▶ _EXERCISE DIRECTIONS_
Produce a verbatim transcription of the entries, with all pictures omitted.

***** SOURCE MATERIAL *****

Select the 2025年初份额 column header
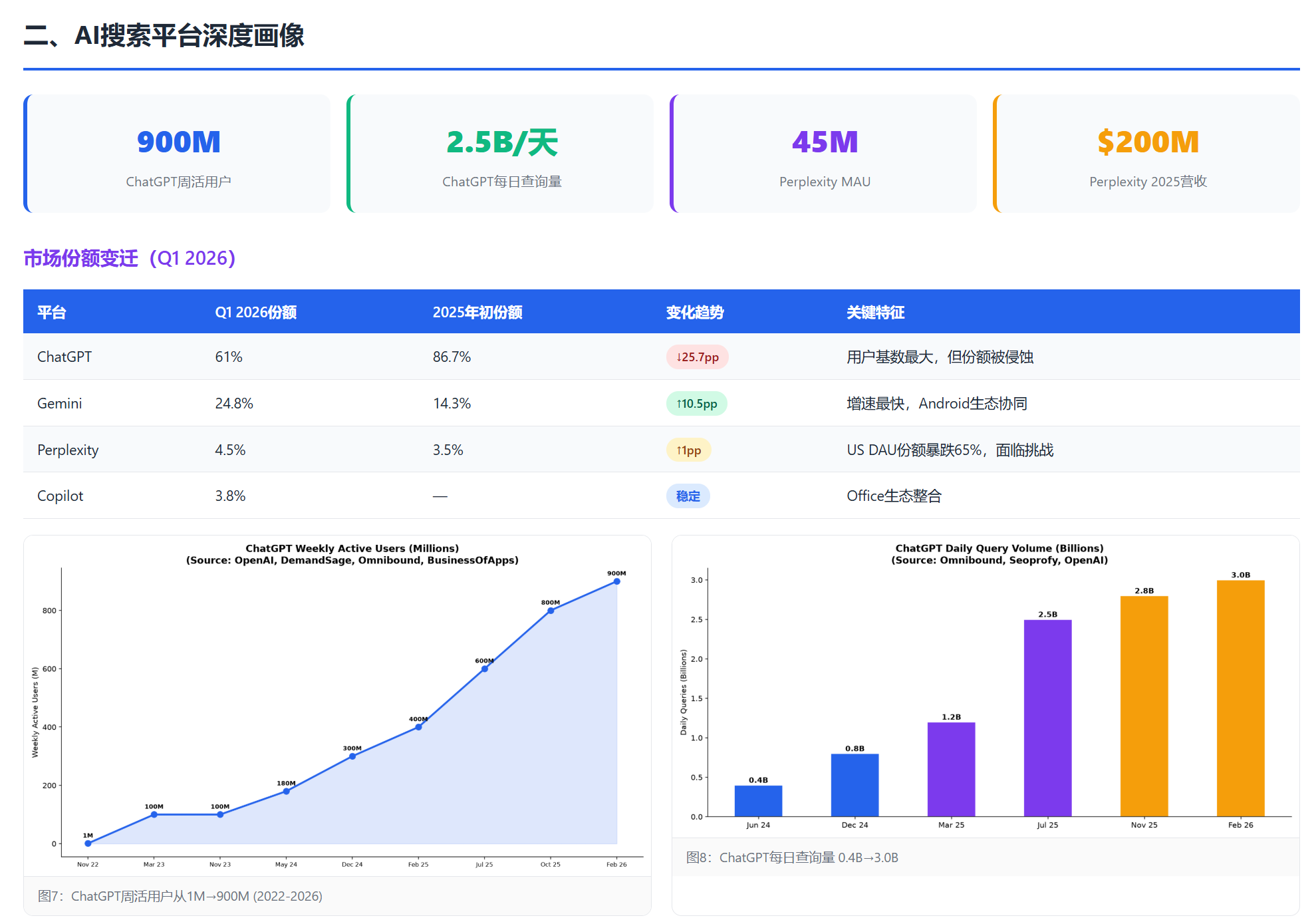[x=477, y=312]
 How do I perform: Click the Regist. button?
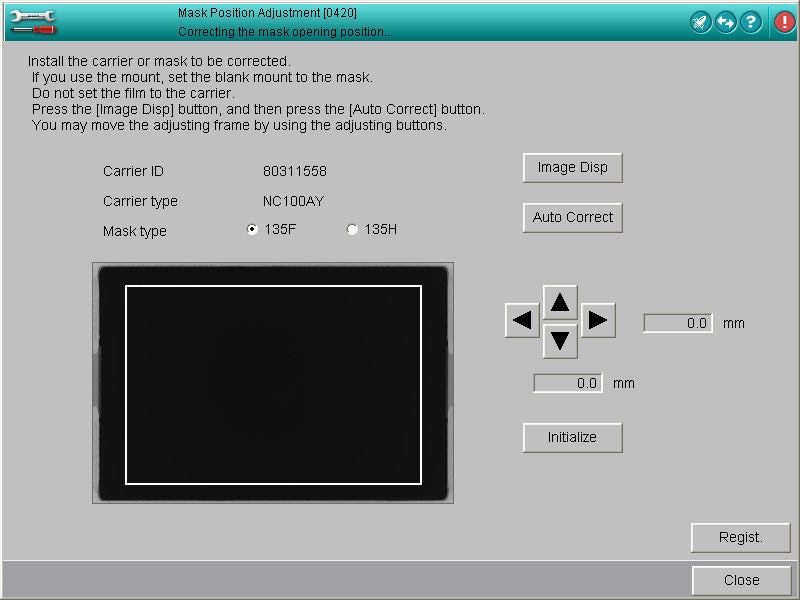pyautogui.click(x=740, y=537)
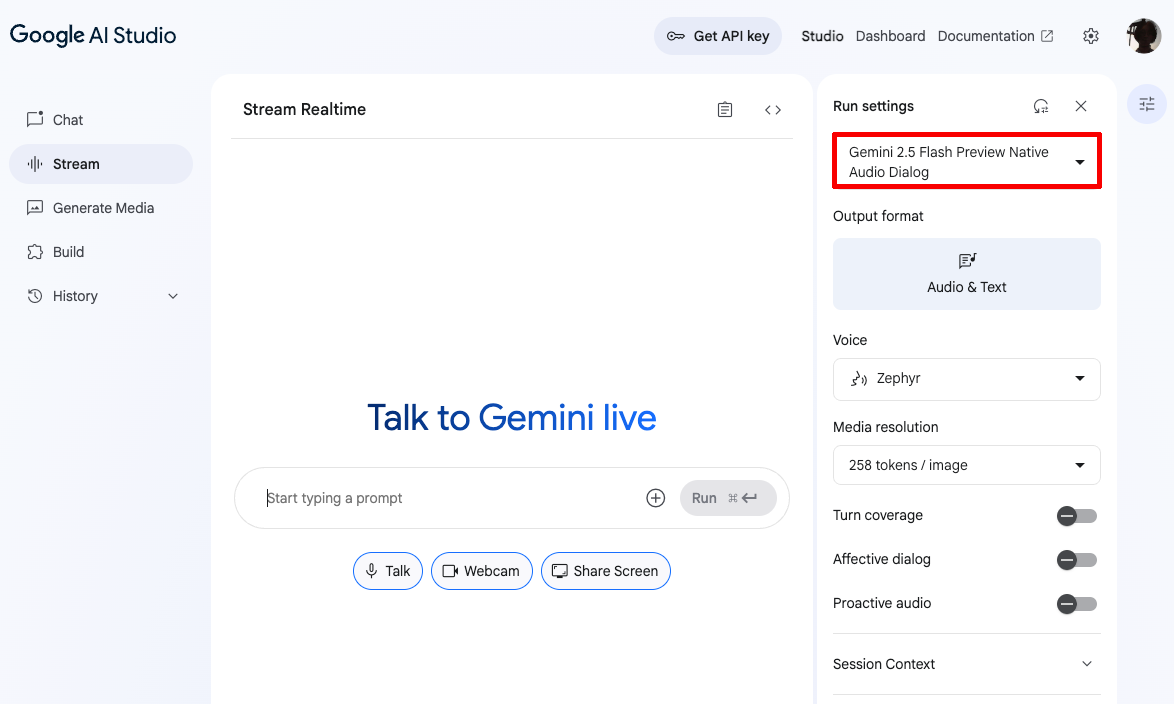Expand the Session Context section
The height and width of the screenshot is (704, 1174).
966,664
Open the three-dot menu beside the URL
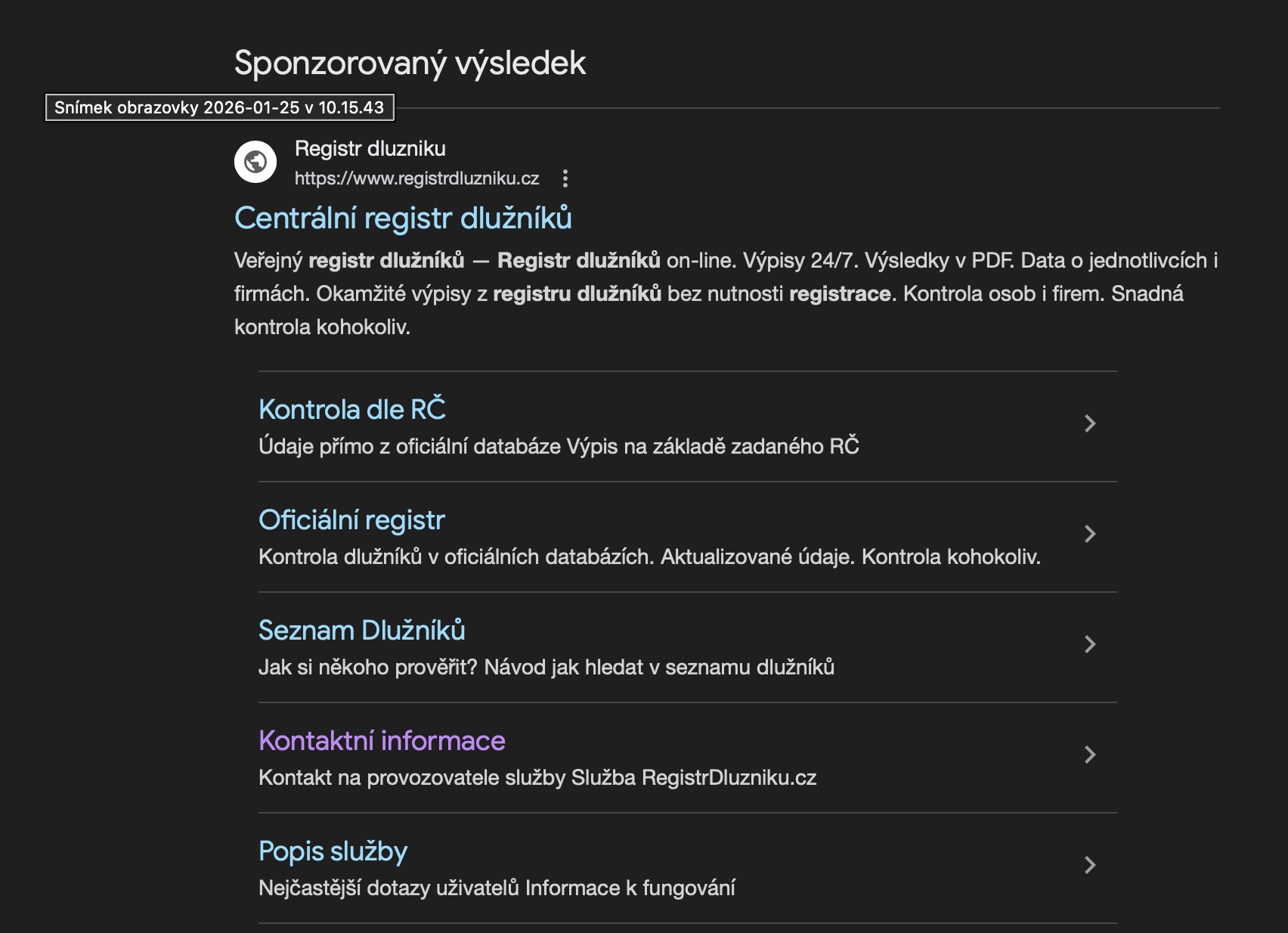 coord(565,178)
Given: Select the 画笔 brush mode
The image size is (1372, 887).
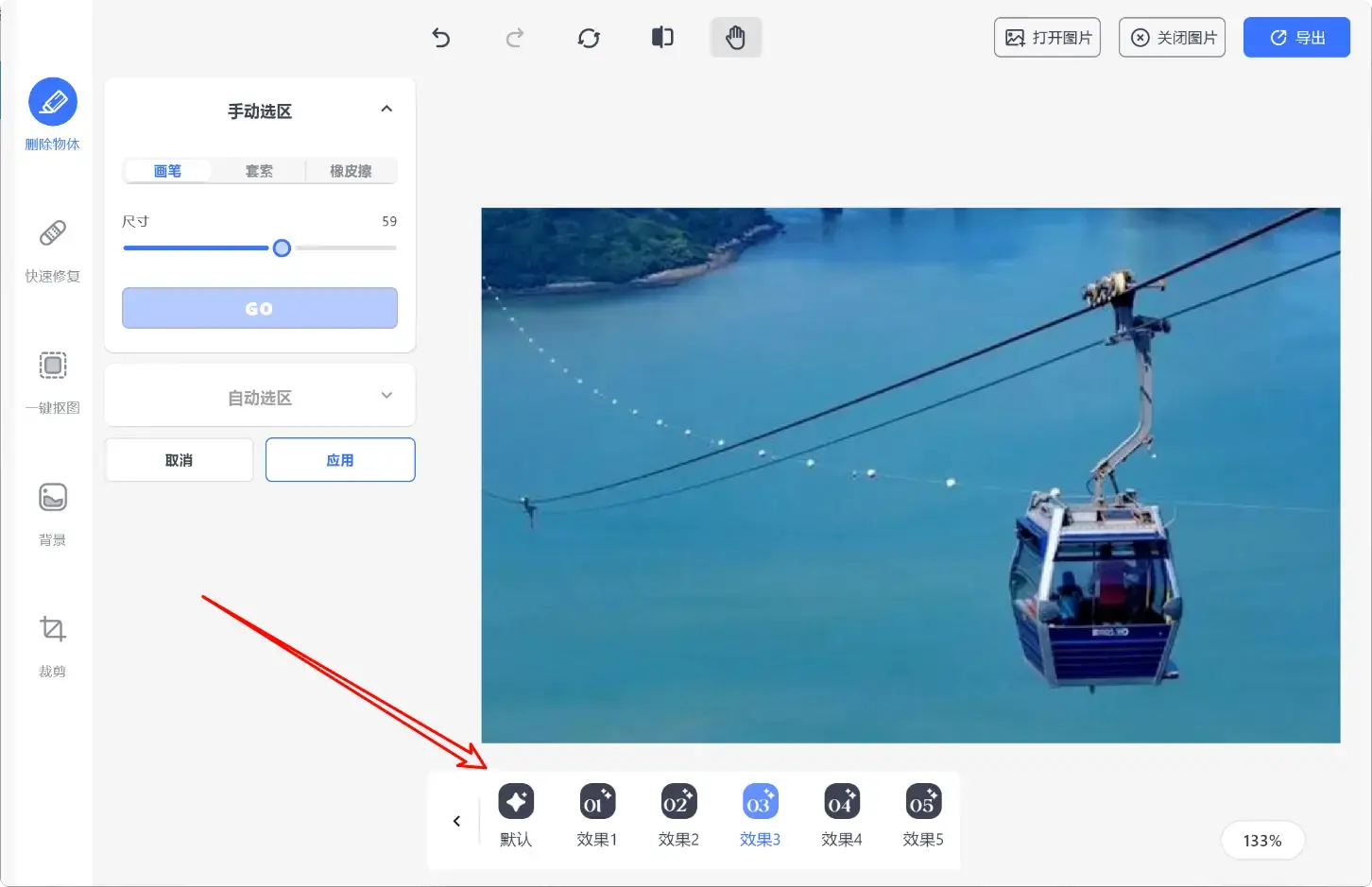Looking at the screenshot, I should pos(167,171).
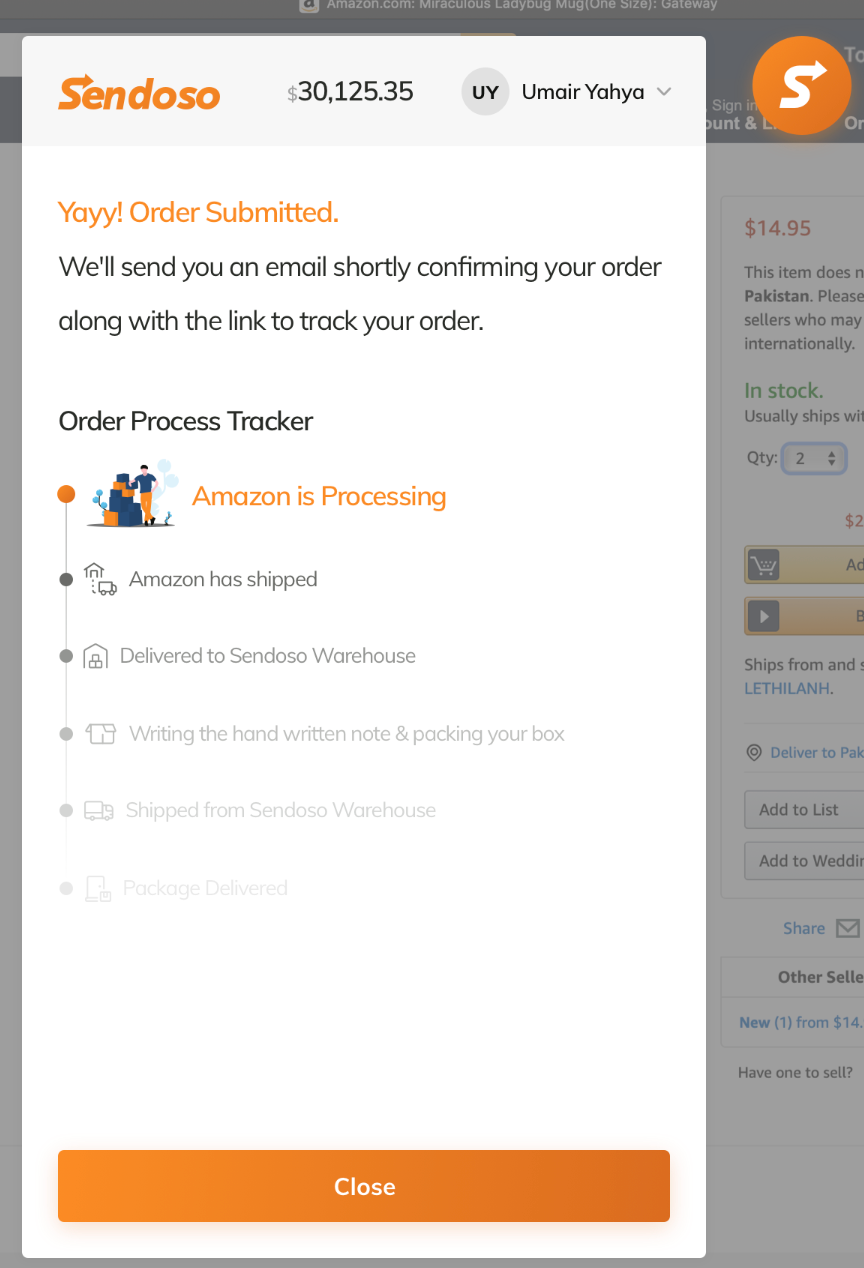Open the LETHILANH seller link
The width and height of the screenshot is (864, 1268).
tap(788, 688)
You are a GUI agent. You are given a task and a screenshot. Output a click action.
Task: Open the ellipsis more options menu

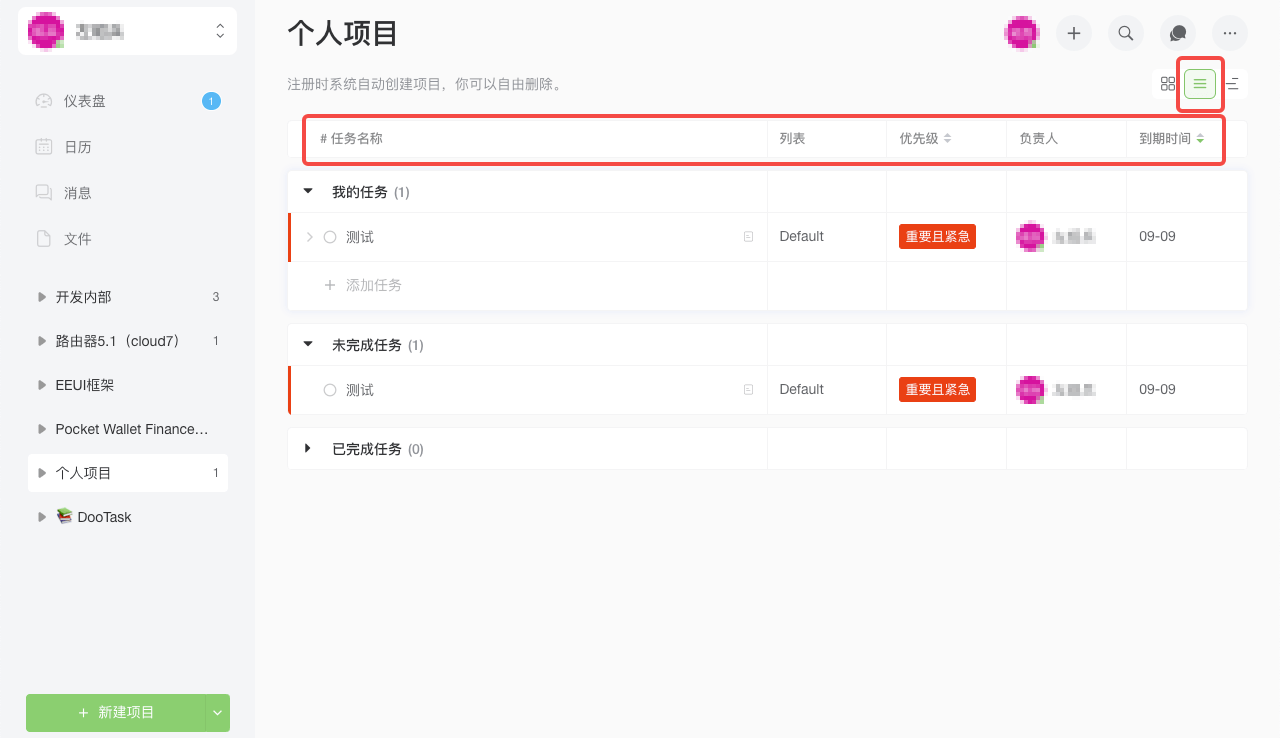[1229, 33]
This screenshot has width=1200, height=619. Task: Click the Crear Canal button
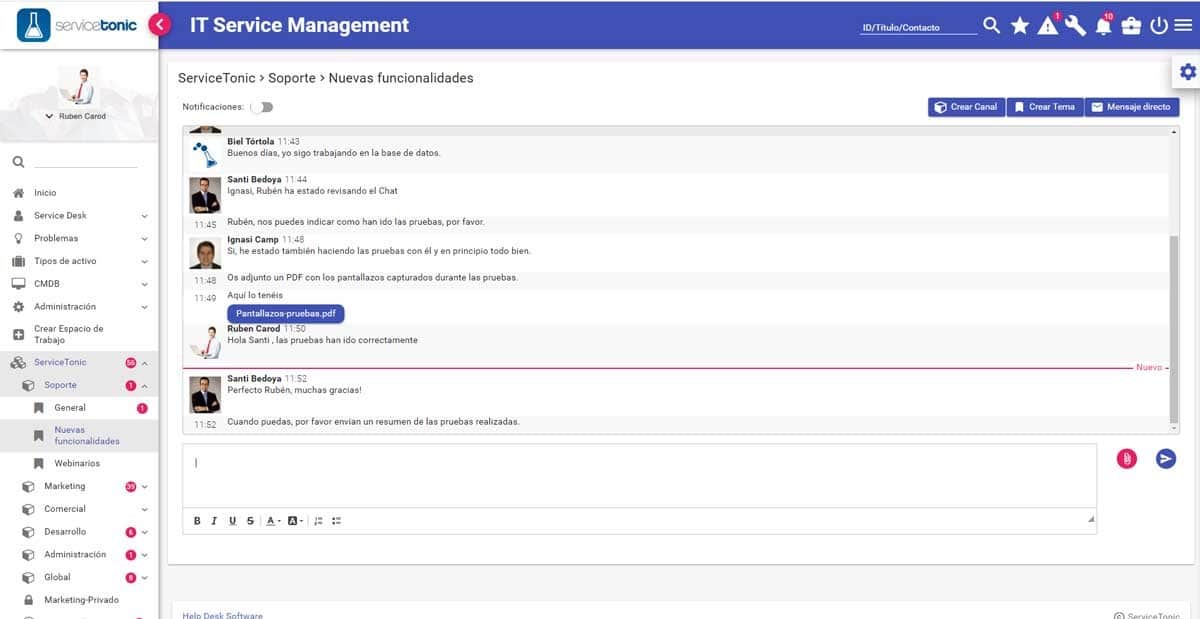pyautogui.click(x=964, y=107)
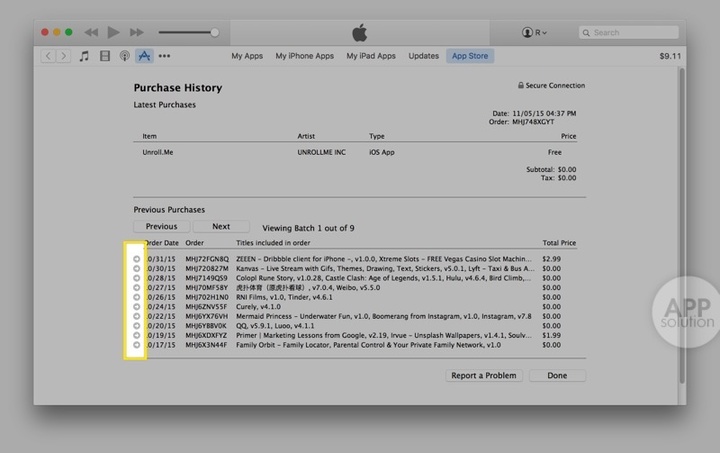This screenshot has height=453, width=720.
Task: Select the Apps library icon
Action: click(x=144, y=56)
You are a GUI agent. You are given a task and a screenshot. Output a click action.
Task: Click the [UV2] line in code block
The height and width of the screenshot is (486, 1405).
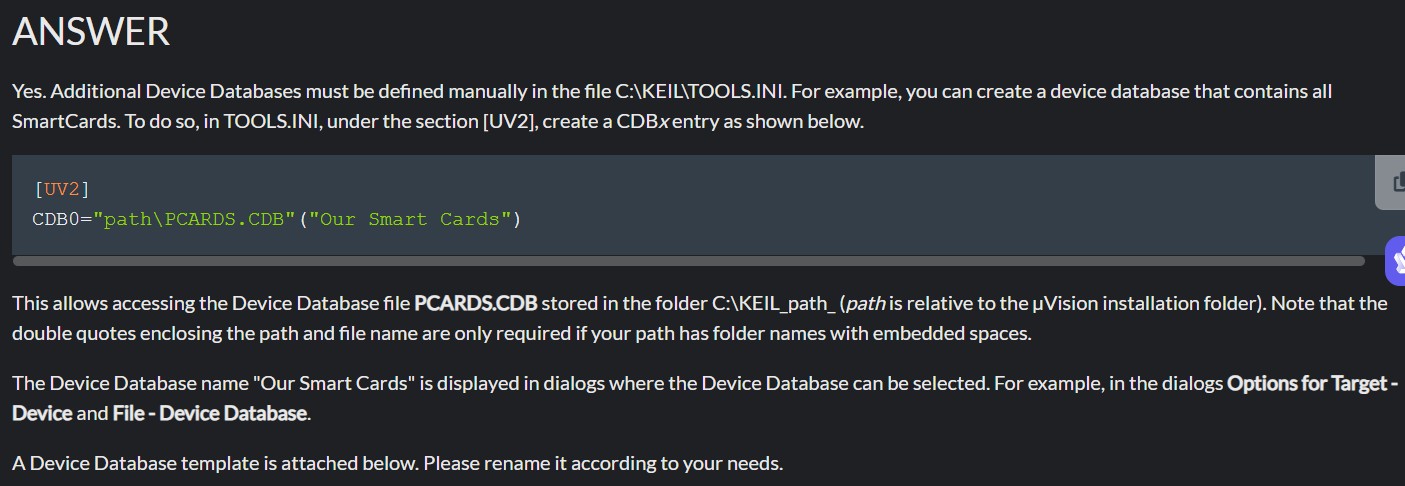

*****

▶ _TASK SOLUTION_
Select the 2025年初份额 column header
[x=477, y=312]
 How do I perform: Click the Regist. button?
pyautogui.click(x=740, y=537)
Expand the Session Context section
The height and width of the screenshot is (704, 1174).
966,664
Open the three-dot menu beside the URL
 coord(565,178)
Given: Select the 画笔 brush mode
The image size is (1372, 887).
Looking at the screenshot, I should pos(167,171).
Open the LETHILANH seller link
The width and height of the screenshot is (864, 1268).
tap(788, 688)
You are a GUI agent. You are given a task and a screenshot. Output a click action.
Task: Open the ellipsis more options menu

[1229, 33]
This screenshot has width=1200, height=619. Task: Click the Crear Canal button
pyautogui.click(x=964, y=107)
This screenshot has height=453, width=720.
Task: Select the Apps library icon
Action: click(x=144, y=56)
You are a GUI agent. You are given a task and a screenshot. Output a click action.
Task: Click the [UV2] line in code block
The height and width of the screenshot is (486, 1405).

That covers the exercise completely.